As of September last year, there were 24 tourism representative offices in operation, according to the HCMC Department of Culture, Sports and Tourism.
Most of them were companies from Vietnam’s key tourism markets including South Korea, the US, Japan, France, Australia and Taiwan. Their main task was to work with local partners and bring foreign tourists from their countries into Vietnam, and sometimes, vice versa.
But with the global economic slump taking its toll on the local tourism industry, the number of representative offices has decreased gradually. Last month, there were just 16 left in the city and only half of them could be contacted.
“Some companies were no longer in the business while others kept changing their addresses,†an official from the tourism department said.
Overall arrivals in the first 11 months were recorded at 3.4 million, down 12.3 percent from the same period last year, according to the Vietnam National Tourism Administration. There were sharp declines in many markets, with South Korea down 21.4 percent, China 19.4 percent and Japan 8.9 percent.
Foreign travel firms said the sharp fall in tourist arrivals has hurt their business. Moreover, many of their local partners tried to fight the downturn by looking for tourists on their own, weakening the role of foreign representative offices in Vietnam.
Local tour operators said in tough times they couldn’t just depend on foreign partners to bring customers to them. Some even said their collaboration with representative offices so far had not led to expected results.
Legal hurdles
Apart from the economic slowdown, foreign travel companies said they found it difficult to maintain their business in Vietnam also because of delays in the implementation of the Tourism Law.

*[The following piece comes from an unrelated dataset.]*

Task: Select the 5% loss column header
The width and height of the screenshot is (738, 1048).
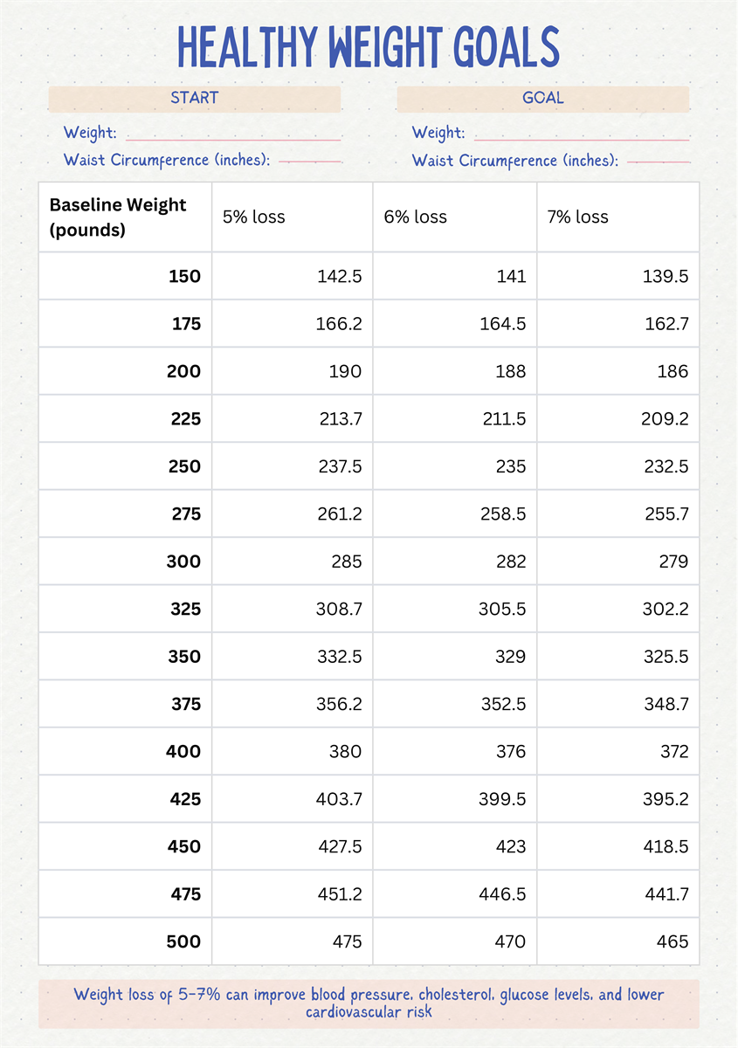Action: pos(254,217)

Vietnam’s Tourism Law took effect in January 2006, but it wasn’t until late 2008 that the Ministry of Culture, Sports and Tourism issued the first guidance for travel representative offices in the country.

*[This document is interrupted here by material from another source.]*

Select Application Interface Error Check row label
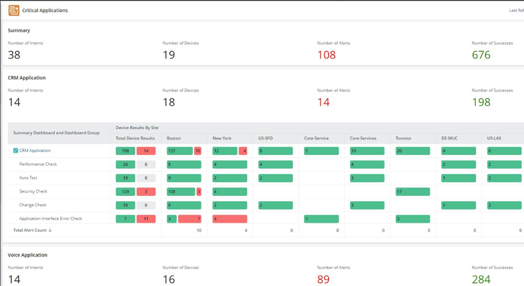 [x=51, y=219]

Then it took another five months for the authorities in HCMC to be ready for granting licenses to foreign travel firms again. Over this period, some foreign firms could not have their expired licenses renewed.
As a result, they chose to dodge the law by changing addresses and phone numbers without informing the authorities. Some even moved to the offices of their local partner.

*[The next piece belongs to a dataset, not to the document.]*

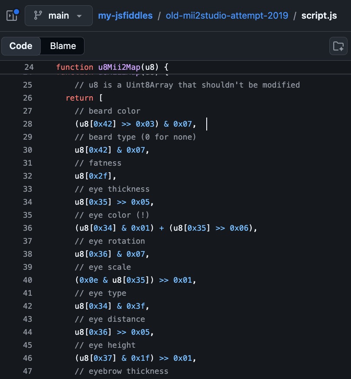This screenshot has width=351, height=379.
Task: Click the 0x42 value on line 30
Action: pyautogui.click(x=98, y=150)
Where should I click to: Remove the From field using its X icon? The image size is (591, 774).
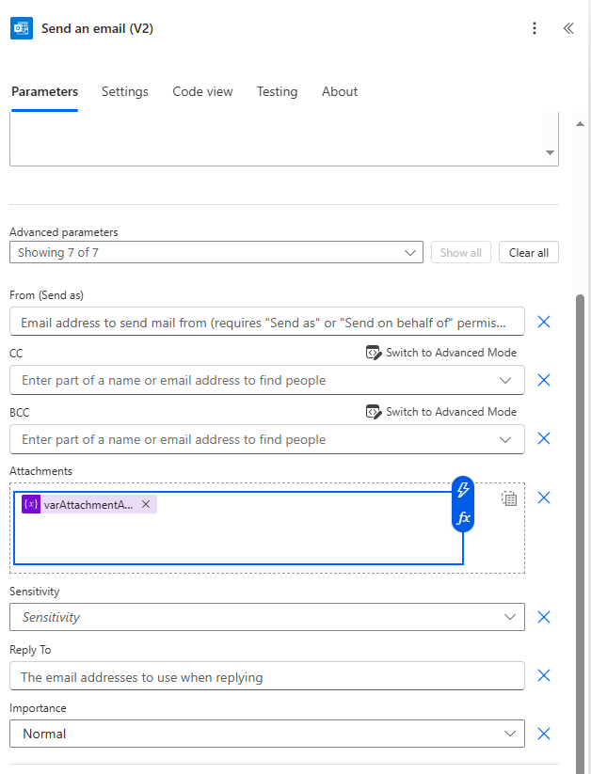click(544, 322)
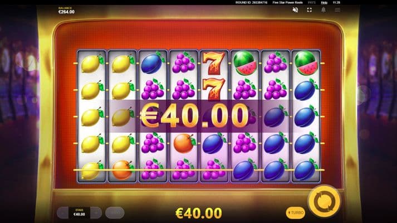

Officials said there was no legal basis for imposing penalties on the representative offices in such cases, so the only action they could take was to ask the firms to abide by Vietnamese laws.
An official from the HCMC Department of Culture, Sports and Tourism said not many representative offices have come to register their business since the department resumed licensing in June. Only three new licenses have been granted and three other renewed, the official said.